After the National Basketball Association (NBA), the National Hockey League (NHL) is going to be the second major American professional sports league to start using wearable technology.
The league has formed a partnership with the German company Jogmo World Corporation to install microchips inside the game pucks and on the player jerseys of each player. Beginning with the following season, antennae that have been thoughtfully placed throughout the playing area will collect real-time data. It is anticipated that the technology will be utilized in each of the NHL’s 31 arenas in order to cover all 1,271 regular-season and postseason games.
The commissioner of the National Hockey League, Gary Bettman, said, “Being on the cutting edge of new ideas is good for our game and, most of all, for our fans.”
“Hockey is a great sport to see on the ice because of its speed and complexity, but at the same time, it also poses an incredible challenge.” As a result, the league as a whole has made enormous investments in the development of new technology, which literally did not exist before.
The players have given their OK for the tracking, and the NHL is planning to implement the technology starting with the upcoming season.
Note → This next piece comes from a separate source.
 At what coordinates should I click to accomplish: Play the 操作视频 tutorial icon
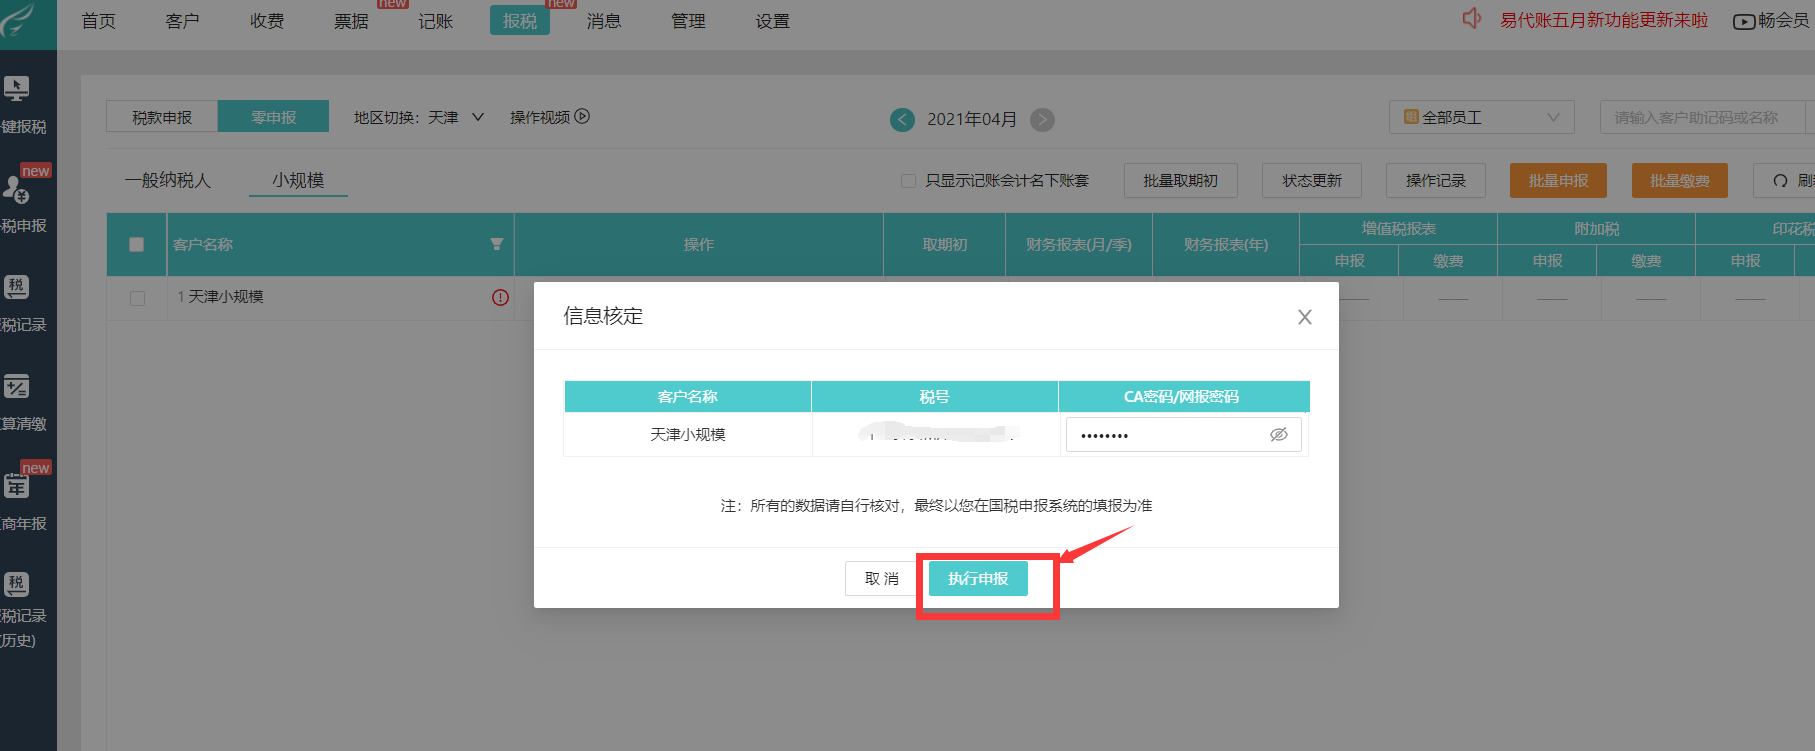click(x=582, y=117)
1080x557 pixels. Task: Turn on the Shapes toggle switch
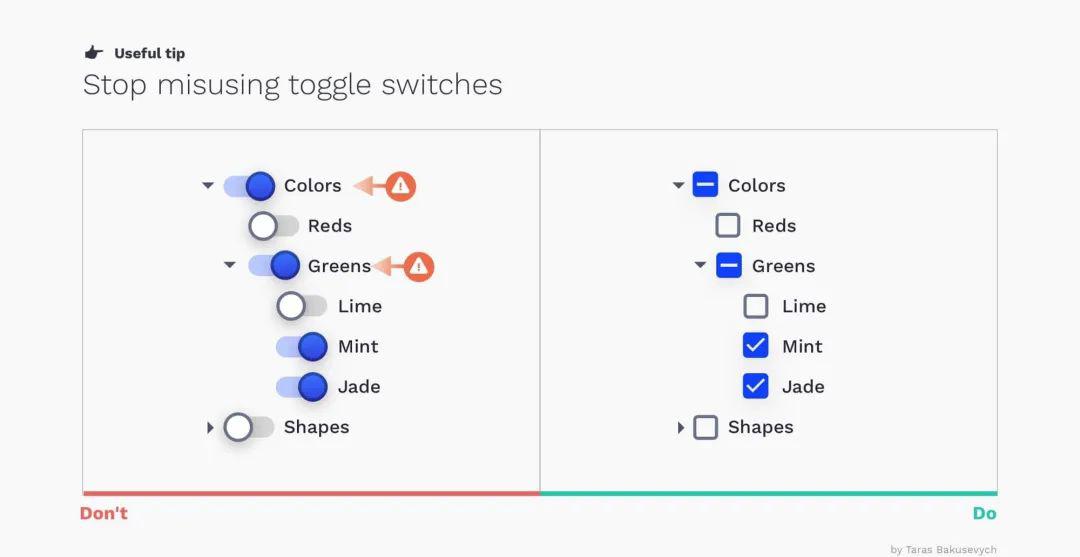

The league is now testing the technology, and depending on what the players, teams, and broadcasters say, they may come up with more changes.
“This will continue to evolve, be monitored, tested, and perfected throughout the duration of the rest of this season and parts of next season,” said NHL chief revenue officer Keith Wachtel. “This will also be tested and perfected over the course of the remainder of this season.”
But this is our opportunity to say that we are far enough along where the commissioner is comfortable with the data, our broadcasters are comfortable, and the NHLPA is comfortable that we can go ahead and unleash this, which we are obviously excited about. But this is our opportunity to say that we are far enough along where the broadcasters are comfortable with the data.”
During the All-Star Weekend, attendees were given a sneak peek. Thanks to NBC, who showed the numbers during its digital-only broadcast of the 3-on-3 competition the week before, fans and broadcasters were able to benefit from careful monitoring data.